**PRÉSENTATION DE L'EXERCICE**
Réécrivez le passage du texte sur le Nobel de Patrick Modiano qui commence à « Patrick Modiano est » et se termine à « un grand écrivain. », en remplaçant « écrivain » par « auteur ».

**TEXTE À ANALYSER**
Il y a quelques minutes le Comité Nobel a attribué le prix de littérature 2014 à Patrick Modiano.
Patrick Modiano est un grand, très grand écrivain, dont je pense avoir tout lu depuis « La place de l’Etoile », son premier livre jusqu’à « Pour que tu ne te perdes pas dans le quartier » paru il y a quelques jours. Mais quels que soient le charme, l’envoûtement ressentis à la lecture de chacun de ses ouvrages (une trentaine) il s’agit en fait toujours du même livre. Répétitivement, Modiano explore avec inquiétude, scrupules, entêtement le (son?) passé, à la recherche de l’enfant intranquille, de la mère défaillante, du souvenir effacé, du monde obscur et inquiétant du Paris de l’occupation et des années suivantes (celles de sa propre enfance). Il ne connait qu’un seul genre, les récits différent mais il s’agit finalement de toujours la même histoire. Toutefois le style est reconnaissable entre tous et indexe un grand écrivain.

**DONNÉES FOURNIES**
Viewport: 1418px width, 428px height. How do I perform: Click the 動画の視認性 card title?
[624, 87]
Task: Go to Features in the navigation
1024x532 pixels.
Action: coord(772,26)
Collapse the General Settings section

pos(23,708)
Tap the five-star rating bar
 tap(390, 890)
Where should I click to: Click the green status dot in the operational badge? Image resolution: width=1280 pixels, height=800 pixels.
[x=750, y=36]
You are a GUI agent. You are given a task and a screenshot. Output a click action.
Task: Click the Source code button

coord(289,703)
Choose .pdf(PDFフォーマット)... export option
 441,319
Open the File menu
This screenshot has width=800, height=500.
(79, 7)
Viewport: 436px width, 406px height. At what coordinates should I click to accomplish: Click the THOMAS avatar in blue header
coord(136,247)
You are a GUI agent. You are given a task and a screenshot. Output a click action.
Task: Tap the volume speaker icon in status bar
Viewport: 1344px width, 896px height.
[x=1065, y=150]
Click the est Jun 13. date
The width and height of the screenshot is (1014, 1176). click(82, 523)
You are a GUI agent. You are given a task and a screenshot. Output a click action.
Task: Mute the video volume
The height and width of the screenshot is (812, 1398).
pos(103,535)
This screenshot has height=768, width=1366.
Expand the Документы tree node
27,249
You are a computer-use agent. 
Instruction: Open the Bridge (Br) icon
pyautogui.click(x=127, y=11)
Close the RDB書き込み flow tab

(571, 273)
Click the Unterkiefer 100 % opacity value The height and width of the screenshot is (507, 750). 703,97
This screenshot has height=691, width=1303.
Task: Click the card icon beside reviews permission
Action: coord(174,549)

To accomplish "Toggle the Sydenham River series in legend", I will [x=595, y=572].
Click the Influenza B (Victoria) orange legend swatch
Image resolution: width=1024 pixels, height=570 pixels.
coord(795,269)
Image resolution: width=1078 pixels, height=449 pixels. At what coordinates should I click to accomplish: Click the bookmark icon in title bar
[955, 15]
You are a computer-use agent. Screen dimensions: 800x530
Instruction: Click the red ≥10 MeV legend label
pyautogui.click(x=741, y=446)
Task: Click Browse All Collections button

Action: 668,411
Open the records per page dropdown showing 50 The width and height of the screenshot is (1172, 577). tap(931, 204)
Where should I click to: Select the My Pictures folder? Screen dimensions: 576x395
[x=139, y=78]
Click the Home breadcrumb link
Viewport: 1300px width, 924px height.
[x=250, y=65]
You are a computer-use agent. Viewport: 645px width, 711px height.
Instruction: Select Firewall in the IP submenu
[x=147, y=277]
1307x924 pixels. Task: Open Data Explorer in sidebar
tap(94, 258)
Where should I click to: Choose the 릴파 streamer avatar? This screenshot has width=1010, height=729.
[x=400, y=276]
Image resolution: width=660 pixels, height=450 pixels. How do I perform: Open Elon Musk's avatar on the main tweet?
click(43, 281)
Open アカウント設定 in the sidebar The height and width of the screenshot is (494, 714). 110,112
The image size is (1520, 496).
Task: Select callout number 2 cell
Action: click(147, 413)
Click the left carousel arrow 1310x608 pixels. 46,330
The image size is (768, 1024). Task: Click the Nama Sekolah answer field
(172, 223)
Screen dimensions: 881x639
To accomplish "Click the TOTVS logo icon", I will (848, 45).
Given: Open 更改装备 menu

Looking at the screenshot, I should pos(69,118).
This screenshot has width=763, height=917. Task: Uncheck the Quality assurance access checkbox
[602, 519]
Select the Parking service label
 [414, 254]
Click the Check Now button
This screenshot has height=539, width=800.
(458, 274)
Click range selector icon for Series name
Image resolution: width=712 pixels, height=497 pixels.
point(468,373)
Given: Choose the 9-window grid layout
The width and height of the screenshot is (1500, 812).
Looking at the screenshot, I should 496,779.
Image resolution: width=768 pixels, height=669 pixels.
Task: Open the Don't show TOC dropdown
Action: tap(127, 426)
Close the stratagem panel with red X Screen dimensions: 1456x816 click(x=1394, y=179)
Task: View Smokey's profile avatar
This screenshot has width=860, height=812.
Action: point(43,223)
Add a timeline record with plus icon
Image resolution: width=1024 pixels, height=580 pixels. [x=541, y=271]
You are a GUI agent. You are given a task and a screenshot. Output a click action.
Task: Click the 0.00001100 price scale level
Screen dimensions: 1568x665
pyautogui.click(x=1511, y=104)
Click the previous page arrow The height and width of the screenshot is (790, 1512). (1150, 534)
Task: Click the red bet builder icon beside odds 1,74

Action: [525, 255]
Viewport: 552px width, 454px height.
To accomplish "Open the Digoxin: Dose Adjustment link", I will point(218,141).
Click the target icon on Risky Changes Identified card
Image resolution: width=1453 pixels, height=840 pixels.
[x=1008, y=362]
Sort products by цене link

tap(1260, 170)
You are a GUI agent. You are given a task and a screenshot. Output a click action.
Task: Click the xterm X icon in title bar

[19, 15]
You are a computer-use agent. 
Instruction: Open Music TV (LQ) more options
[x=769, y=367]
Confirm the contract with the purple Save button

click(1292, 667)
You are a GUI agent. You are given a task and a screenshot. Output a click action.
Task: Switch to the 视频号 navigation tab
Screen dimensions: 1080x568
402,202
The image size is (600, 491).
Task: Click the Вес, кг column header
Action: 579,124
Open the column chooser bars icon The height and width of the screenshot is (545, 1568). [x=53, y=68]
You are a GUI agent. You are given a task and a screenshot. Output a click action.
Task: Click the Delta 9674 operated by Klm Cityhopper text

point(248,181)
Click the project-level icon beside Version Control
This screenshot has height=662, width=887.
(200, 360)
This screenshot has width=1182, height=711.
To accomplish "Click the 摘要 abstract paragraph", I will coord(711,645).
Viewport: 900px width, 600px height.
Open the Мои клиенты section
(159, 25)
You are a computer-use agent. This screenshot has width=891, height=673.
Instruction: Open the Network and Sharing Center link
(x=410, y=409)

**TÂCHE ACCOMPLIE**
Patrick Modiano est un grand, très grand auteur, dont je pense avoir tout lu depuis « La place de l’Etoile », son premier livre jusqu’à « Pour que tu ne te perdes pas dans le quartier » paru il y a quelques jours. Mais quels que soient le charme, l’envoûtement ressentis à la lecture de chacun de ses ouvrages (une trentaine) il s’agit en fait toujours du même livre. Répétitivement, Modiano explore avec inquiétude, scrupules, entêtement le (son?) passé, à la recherche de l’enfant intranquille, de la mère défaillante, du souvenir effacé, du monde obscur et inquiétant du Paris de l’occupation et des années suivantes (celles de sa propre enfance). Il ne connait qu’un seul genre, les récits différent mais il s’agit finalement de toujours la même histoire. Toutefois le style est reconnaissable entre tous et indexe un grand auteur.